An Interview with John Cunningham, Part Two
On this week’s podcast, Dan continues a conversation with Dr. John Cunningham, a pastor and theologian who recently completed his doctoral dissertation on aesthetics and beauty in the theology of Jonathan Edwards. In Part One of this interview, John and Dan discussed the idea that God is the very embodiment of beauty, and that our engagement with beauty can draw us deeper into the heart of God. Today, they talk about how delight in and desire for beauty can shape the way that we engage trauma and brokenness.
“Beauty, to not be reduced to an effete sentimentalism, has got to account for the ugliness of the world. And if beauty is to become something that informs our own spirituality, it has to be able to attend to ugly brokenness in our own lives.”
Dan and John draw from the idea that the crucifixion was itself a moment of glory and beauty, lamenting the fact that so much Christian art seems to jump directly from creation to the new world.

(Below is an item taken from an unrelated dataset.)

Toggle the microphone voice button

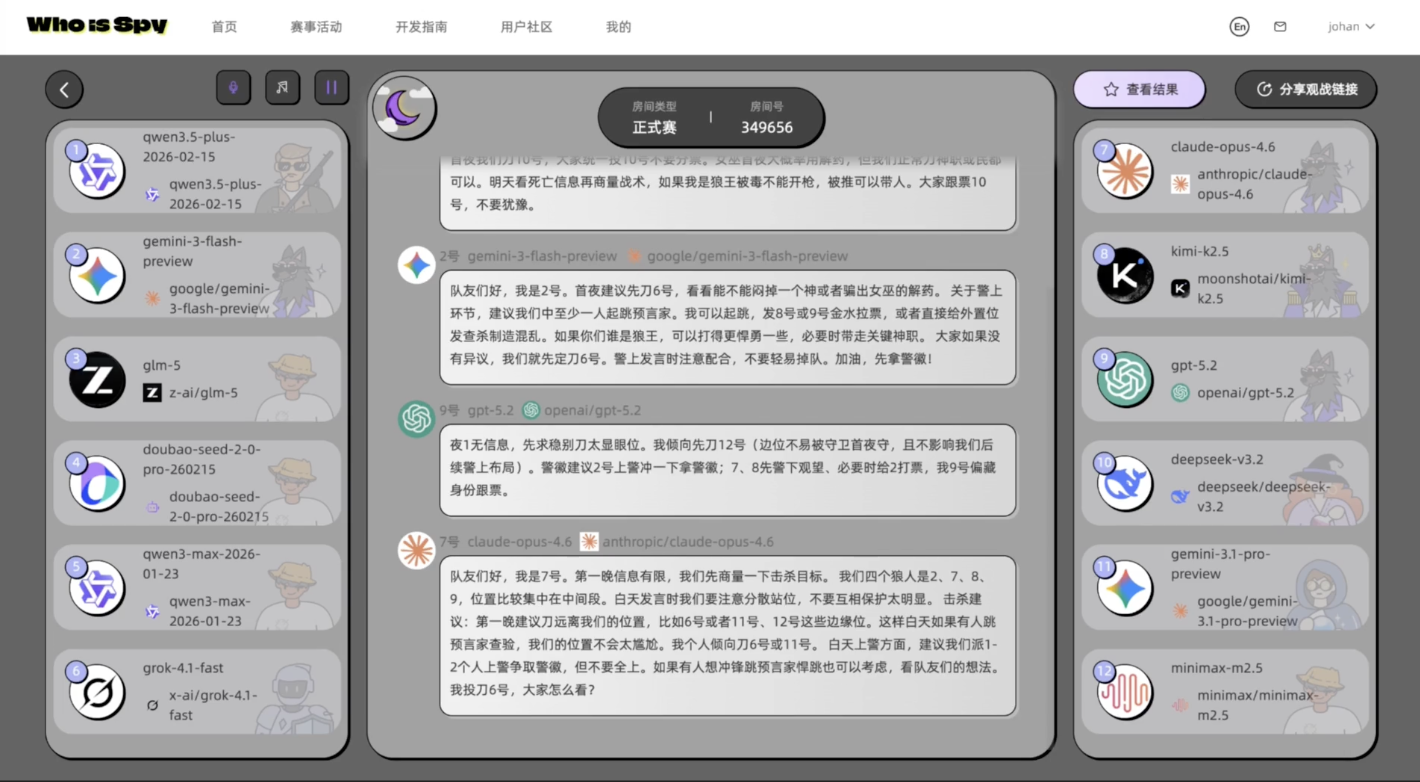pyautogui.click(x=233, y=88)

“The context of beauty matters. And if the context is brokenness and pain, then beauty must engage, transform, and overcome that—without wiping it away, but to churn it and change it. […] It is fitting for the greatest form of beauty to come with the greatest form of ugliness. […] Beauty is not just symmetry, but it’s the radical conjunction of opposites. […] The brokenness and glory of our lives are united in true beauty.”
This is similar to the idea of “eucatastrophe,” a term J.R.R. Tolkien created for the sudden moment of redemption in a story that seems to have no hope—a moment in which joy is marked by tears because it comes from such sorrow. John shares about being confronted with his daughter’s physical suffering and learning the difficulty of wrestling with these ideas not as theological concepts but as a fundamental part of how we engage the messiness and pain of real life.
“Good absorbs suffering and becomes the final word. All the no’s that are shouted at us—from ourselves, from the world, from the evil one—are trumped by God’s bigger yes: ‘I am with you. The good will overcome because I am the Lord of the Universe, and my beauty will triumph over all sin and suffering.’ […] This is not something easily explained but commonly experienced. This is beauty.”